Well, at least he didn't have any delusions. He was scrawny, bookish, and, judging from the fresh acne scars, younger than I expected. He looked as if he should have been writing for his college paper instead of the Springfield Bulletin. A scraggly beard, probably grown to make him look older, was just filling in. He pulled his car around to the right-hand side of the Peacock house.
"Nice wheels."
"Thanks. Got it on eBay. Still needs a little work. So, your highness," he said, hands on his non ex is tent hips, "why did you finally decide to grant me an audience? You must want something pretty bad."
So much for being cagey. "I have some stuff I'd like to show you. There's a cottage in the back. We can talk there."
"Okay. Great place," he said, looking around as we walked across the terrace to the herb cottage. I could see him trying to calculate the property's value. "Helluva job you've done here. It was a dump." He turned to me. "Were you here that first day when the Mexican guy said you weren't?"
"Of course not," I protested, although I had been there the second time he stopped by, crouching in the maze until Felix assured me the coast was clear.
Inside the cottage, we brushed off the rickety chairs and sat down. I started to empty my backpack onto the old wooden table Dorothy must have used to prepare her herbs. Then I stopped. "You have to promise me something."
"Conditions? I don't like this already. Where's the trust?"
I wondered if I should go ahead. "The only reason I'm talking to you is to clear Hugo Jurado's name. I have a feeling the baby I found and a missing girl may be connected to Guido's stabbing." I was having a hard time spitting it out; you'd
think I was coming out myself. "There's something about the Peacock sisters . . ."
"You mean that they were carpet munchers?"
I winced. "Do you kiss your mother with that mouth?"
"We went back and forth on that at the paper," he said, trying to sound like a grizzled veteran. "To me, news is news—'All the print that fits,' as my junior high school paper taught me."
Chappell claimed his editor yanked all his best stuff.
CRAZED LESBIANS SACRIFICE BABY. HOW MANY MORE DID THEY KILL?
I couldn't tell if he was kidding. "I knew he'd never let those stories run. Hypocrite. He said it was like putting in all the gory details of a child murder—who needs to know? 'The Bulletin's not the Enquirer, you know.
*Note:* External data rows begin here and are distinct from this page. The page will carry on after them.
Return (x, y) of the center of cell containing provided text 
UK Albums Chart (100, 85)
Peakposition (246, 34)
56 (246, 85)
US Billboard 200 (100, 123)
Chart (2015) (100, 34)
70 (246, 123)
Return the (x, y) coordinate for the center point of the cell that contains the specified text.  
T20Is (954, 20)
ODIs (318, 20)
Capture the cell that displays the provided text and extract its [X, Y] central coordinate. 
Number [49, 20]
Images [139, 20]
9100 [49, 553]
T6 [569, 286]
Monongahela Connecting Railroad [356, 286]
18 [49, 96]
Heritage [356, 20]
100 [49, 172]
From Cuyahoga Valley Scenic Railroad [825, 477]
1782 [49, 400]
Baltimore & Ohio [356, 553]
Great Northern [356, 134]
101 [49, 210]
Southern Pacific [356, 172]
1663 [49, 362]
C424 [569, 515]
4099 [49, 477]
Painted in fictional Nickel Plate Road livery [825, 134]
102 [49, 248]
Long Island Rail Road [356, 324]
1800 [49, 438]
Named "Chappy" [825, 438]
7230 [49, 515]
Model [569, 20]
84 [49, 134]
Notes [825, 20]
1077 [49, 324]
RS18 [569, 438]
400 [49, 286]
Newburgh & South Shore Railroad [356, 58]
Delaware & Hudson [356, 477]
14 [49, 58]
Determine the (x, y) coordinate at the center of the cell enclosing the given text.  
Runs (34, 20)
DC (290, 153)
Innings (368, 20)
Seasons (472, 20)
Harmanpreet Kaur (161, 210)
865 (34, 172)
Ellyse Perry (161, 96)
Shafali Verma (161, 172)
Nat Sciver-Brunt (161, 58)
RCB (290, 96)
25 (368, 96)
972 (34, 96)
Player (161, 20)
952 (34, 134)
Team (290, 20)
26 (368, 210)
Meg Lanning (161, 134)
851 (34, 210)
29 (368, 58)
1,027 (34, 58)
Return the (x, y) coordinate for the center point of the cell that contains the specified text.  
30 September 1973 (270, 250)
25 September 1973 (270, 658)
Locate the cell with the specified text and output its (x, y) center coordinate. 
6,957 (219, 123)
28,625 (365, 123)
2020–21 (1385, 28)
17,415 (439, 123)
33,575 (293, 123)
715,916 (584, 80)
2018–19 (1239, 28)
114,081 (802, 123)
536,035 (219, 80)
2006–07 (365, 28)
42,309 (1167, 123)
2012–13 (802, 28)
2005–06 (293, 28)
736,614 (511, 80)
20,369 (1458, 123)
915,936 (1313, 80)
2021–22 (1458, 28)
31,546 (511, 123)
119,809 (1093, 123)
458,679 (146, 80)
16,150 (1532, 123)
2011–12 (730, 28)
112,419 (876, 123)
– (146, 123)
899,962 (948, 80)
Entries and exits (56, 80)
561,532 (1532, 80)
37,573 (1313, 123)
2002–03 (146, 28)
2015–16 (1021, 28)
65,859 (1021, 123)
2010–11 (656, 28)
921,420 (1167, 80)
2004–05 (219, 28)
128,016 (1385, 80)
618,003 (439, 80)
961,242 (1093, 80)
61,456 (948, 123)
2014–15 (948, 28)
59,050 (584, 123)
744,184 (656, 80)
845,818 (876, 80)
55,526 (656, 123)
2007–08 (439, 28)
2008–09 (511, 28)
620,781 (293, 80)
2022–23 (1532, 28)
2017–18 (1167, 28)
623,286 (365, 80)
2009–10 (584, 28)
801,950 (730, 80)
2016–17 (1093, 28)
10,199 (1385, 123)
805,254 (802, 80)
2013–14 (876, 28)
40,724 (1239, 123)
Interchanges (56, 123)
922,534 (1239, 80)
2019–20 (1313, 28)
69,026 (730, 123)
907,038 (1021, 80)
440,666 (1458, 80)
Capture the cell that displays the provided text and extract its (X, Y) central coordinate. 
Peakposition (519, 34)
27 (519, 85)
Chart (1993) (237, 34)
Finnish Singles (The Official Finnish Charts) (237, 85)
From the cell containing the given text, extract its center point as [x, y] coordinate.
When does it stop being news and start being pandering?' " he said, mimicking the editor I was starting to like. "Damned if I know." He shrugged. "I spent all of my time in ethics class hitting on the girl next to me. Great rack. She wanted to be an anchor—not a reporter, an anchor."
I was betting she never gave this weasel a tumble.
"I can't make any promises," he said, "but you should feel better since we already knew they were sweethearts and haven't printed it. No promises about the missing girl either. So now you've got me interested, who is she?"
I hated his style and still wasn't sure I could trust him, but I needed him. I had no choice. I showed him everything: scribblings, notes, and the faded missing persons notice Fraser had given me.
"Pretty girl."
"I think you'll agree it's unlikely one of the 'sisters' was the mother of the baby. Yolanda Rivera disappeared around here sometime in the early seventies. I think she may be connected to the body. And Guido Chiaramonte may be connected to her."
"So the baby was wearing a Mexican necklace. O'Malley didn't tell me that. Probably wanted to keep the crackpots and fake confessors away. And a Mexican girl went missing some years ago. Doesn't this give your amigo even more of a motive?" Jon asked.